Car ces jeux n’ont d’intérêt que s’ils arrivent à accaparer l’attention de la personne atteinte de la maladie d’Alzheimer. C’est à cette fin qu’ils sont personnalisés au maximum. « Sinon, comme pour les solutions classiques, on se dirige vers un échec de la prise en charge », précise Renaud David, avant de conclure : « De manière générale, les serious games permettent de personnaliser l’approche, de proposer des interactions multiples, de diffuser l’accès aux soins et à des solutions parfois seulement réservées à des personnes proches d’un hôpital. Grâce à de simples jeux vidéo, davantage de malades peuvent être traités. Ce n’est pas négligeable. » Dans les faits, l’étude clinique en cours aidera à « valider l’efficacité des exercices MeMo d’un point de vue cognitif et des activités de vie quotidienne, ce qui permettrait d’en favoriser la diffusion et de renforcer l’accessibilité à ce type de prise en charge non médicamenteuse auprès des personnes âgées souffrant de troubles neurocognitifs ».

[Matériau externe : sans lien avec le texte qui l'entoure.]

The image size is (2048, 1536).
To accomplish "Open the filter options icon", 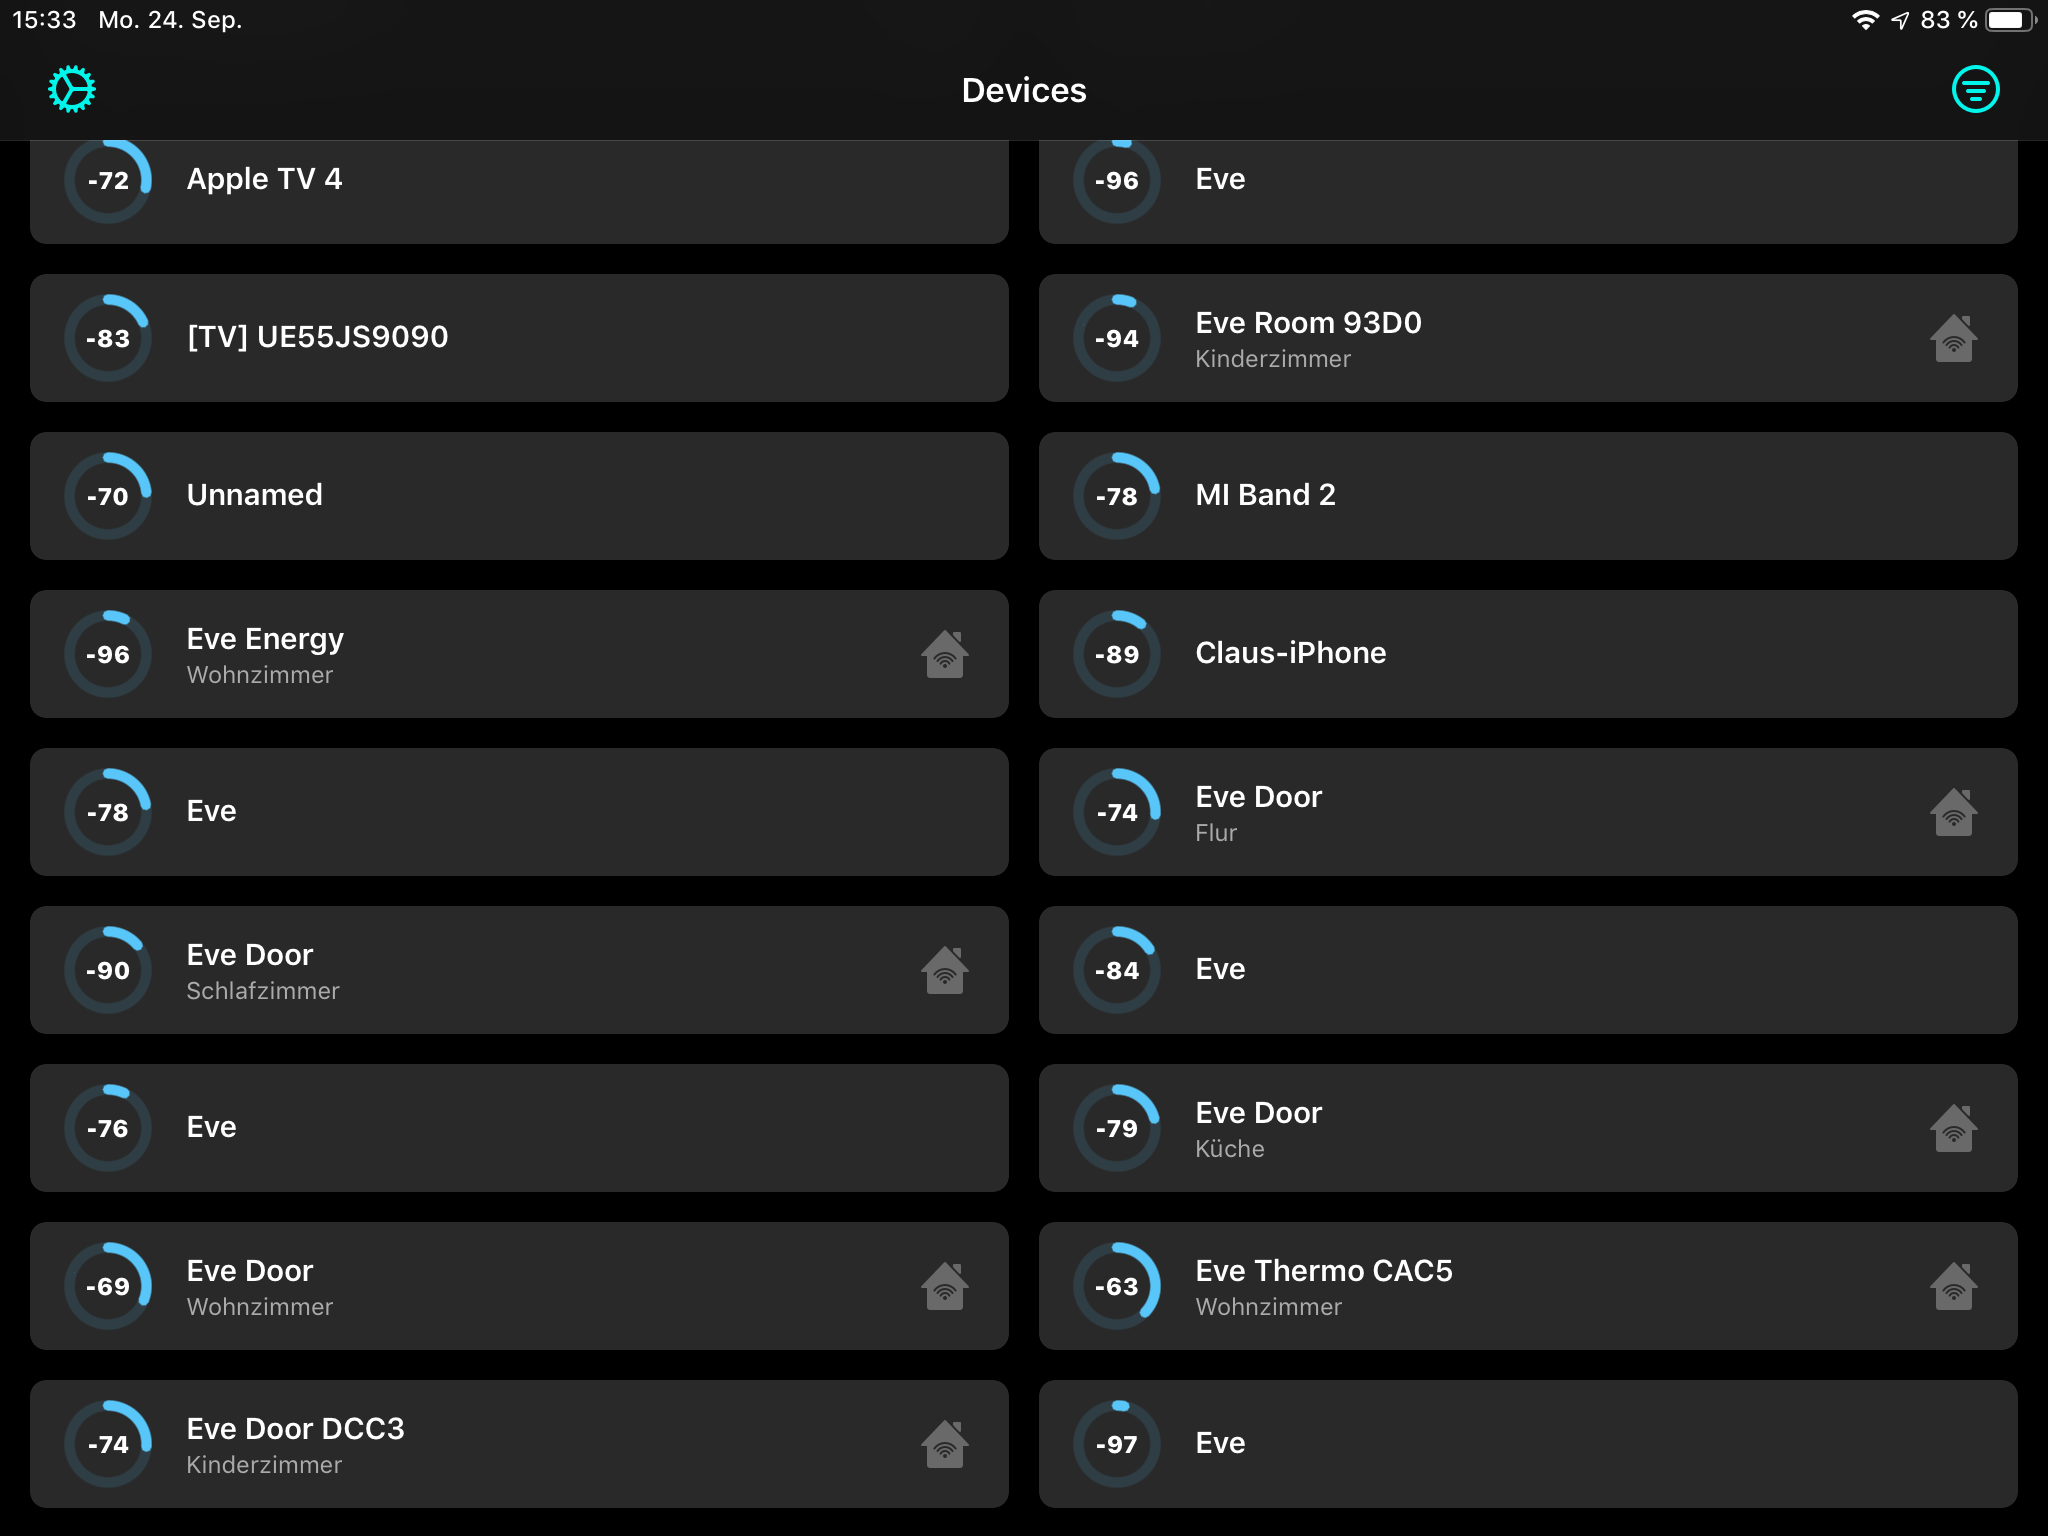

LE LABORATOIRE COBTEK, en partenariat avec l’association Innovation Alzheimer, a créé plusieurs serious games, dont l’un appelé X-Torp, destiné aux patients atteints de la maladie d’Alzheimer à un stade léger. Il s’agit d’un jeu d’aventure, une sorte de bataille navale virtuelle. Concrètement, « le joueur, installé à bord d’un sous-marin, vit une expérience de jeu immersive au cours de laquelle il va réaliser, sans s’en rendre compte, différents tests neuropsychologiques », explique Renaud David. Le jeu a été testé sur 18 patients (dont 10 atteints de la maladie d’Alzheimer) au CHU de Nice-Sophia-Antipolis. Les participants ont réalisé 13 sessions d’entraînement durant cinq semaines, pour un total de 10 heures de jeu, et les premiers résultats s’avèrent encourageants : ils montrent une amélioration des performances physiques, cognitives et motrices des patients.